> **Polecenie**
Zamień „header” na „label” we wpisach od samego początku aż do wiersza z „Action: point(486,163)” włącznie, a resztę pozostaw bez zmian. Przepisz tylko ten fragment i proszę pomiń obrazy w odpowiedzi.

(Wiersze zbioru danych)
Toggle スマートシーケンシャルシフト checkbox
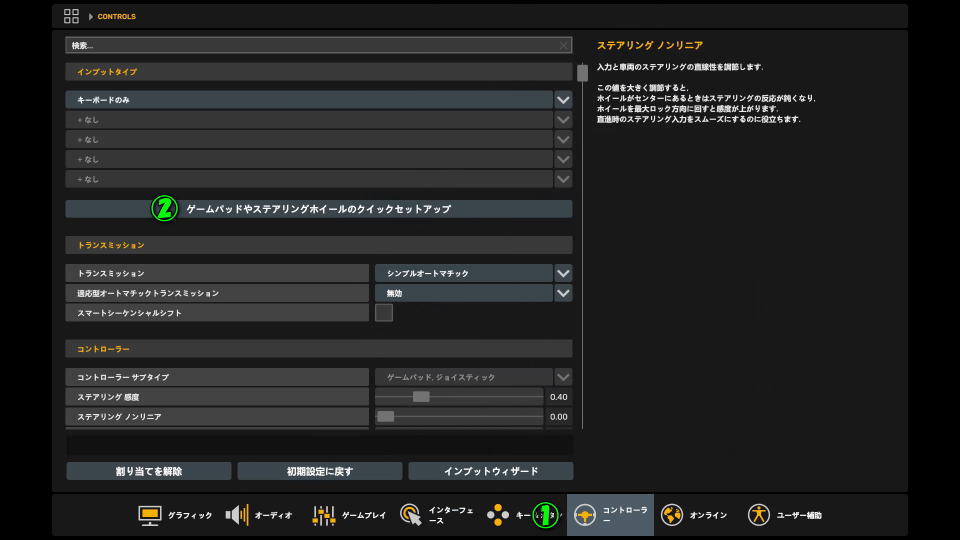 click(x=384, y=313)
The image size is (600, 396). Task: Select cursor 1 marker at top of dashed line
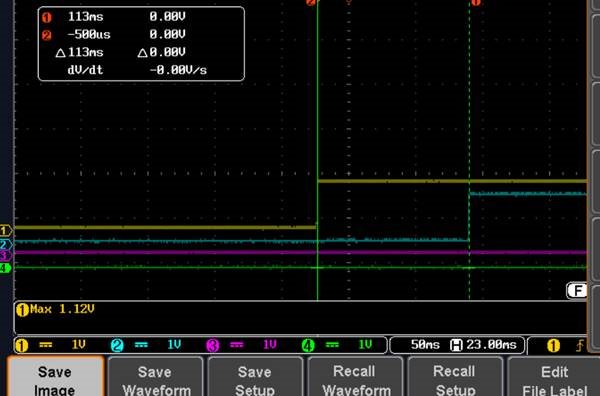[x=475, y=3]
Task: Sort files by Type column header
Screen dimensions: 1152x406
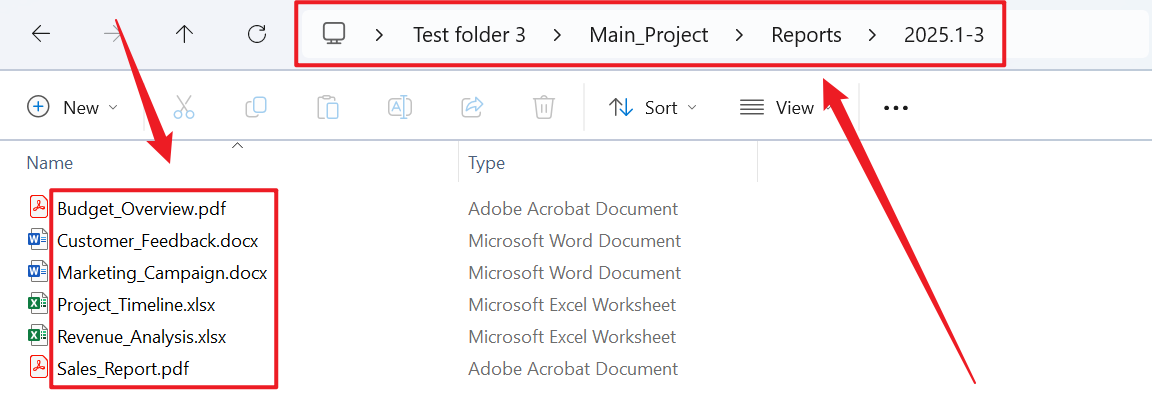Action: point(486,163)
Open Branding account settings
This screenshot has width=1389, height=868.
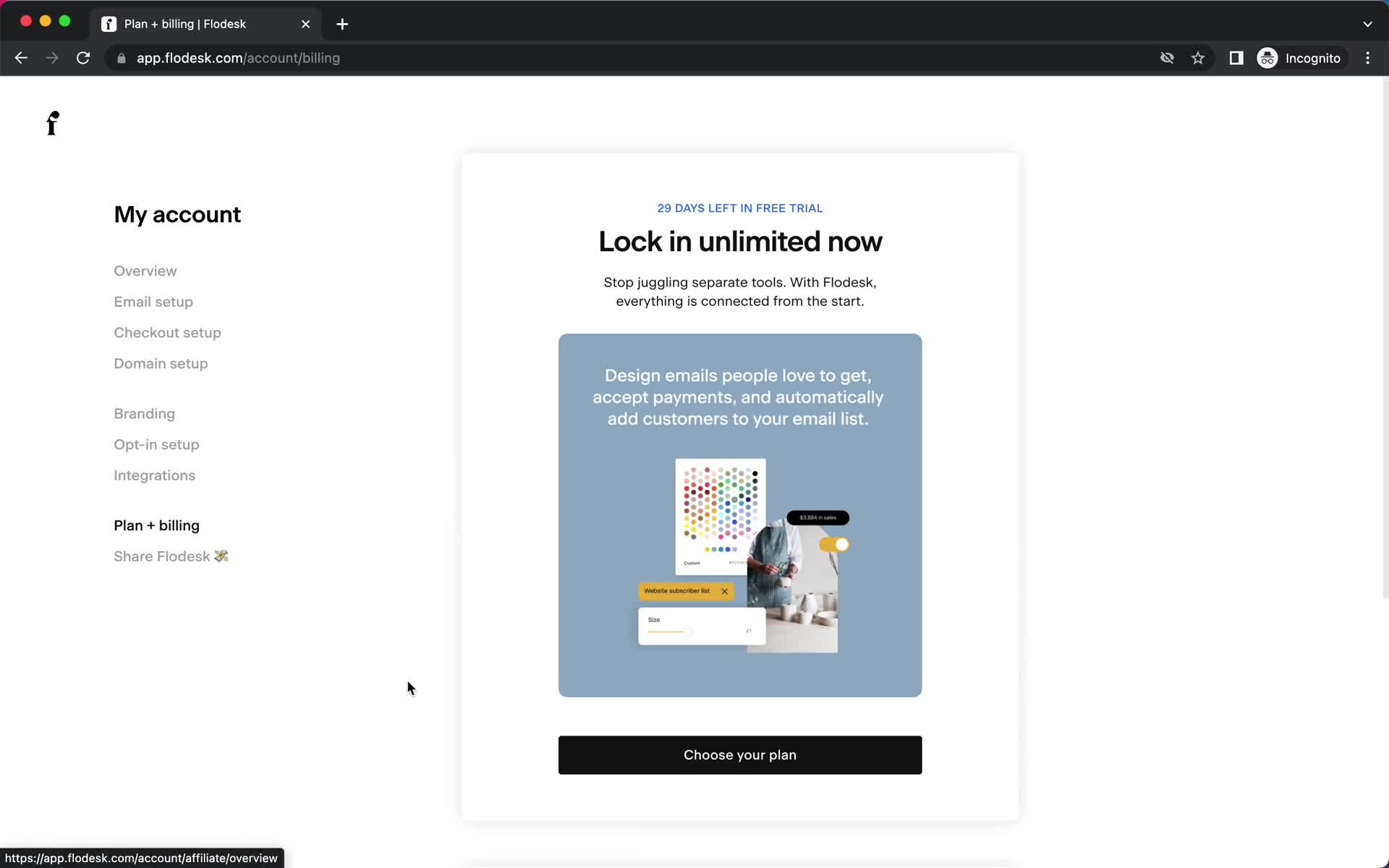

> **Pełna odpowiedź**
Toggle スマートシーケンシャルシフト checkbox
 click(x=384, y=313)
The image size is (600, 396). Task: Select cursor 1 marker at top of dashed line
[x=475, y=3]
Task: Sort files by Type column label
Screen dimensions: 1152x406
Action: point(486,163)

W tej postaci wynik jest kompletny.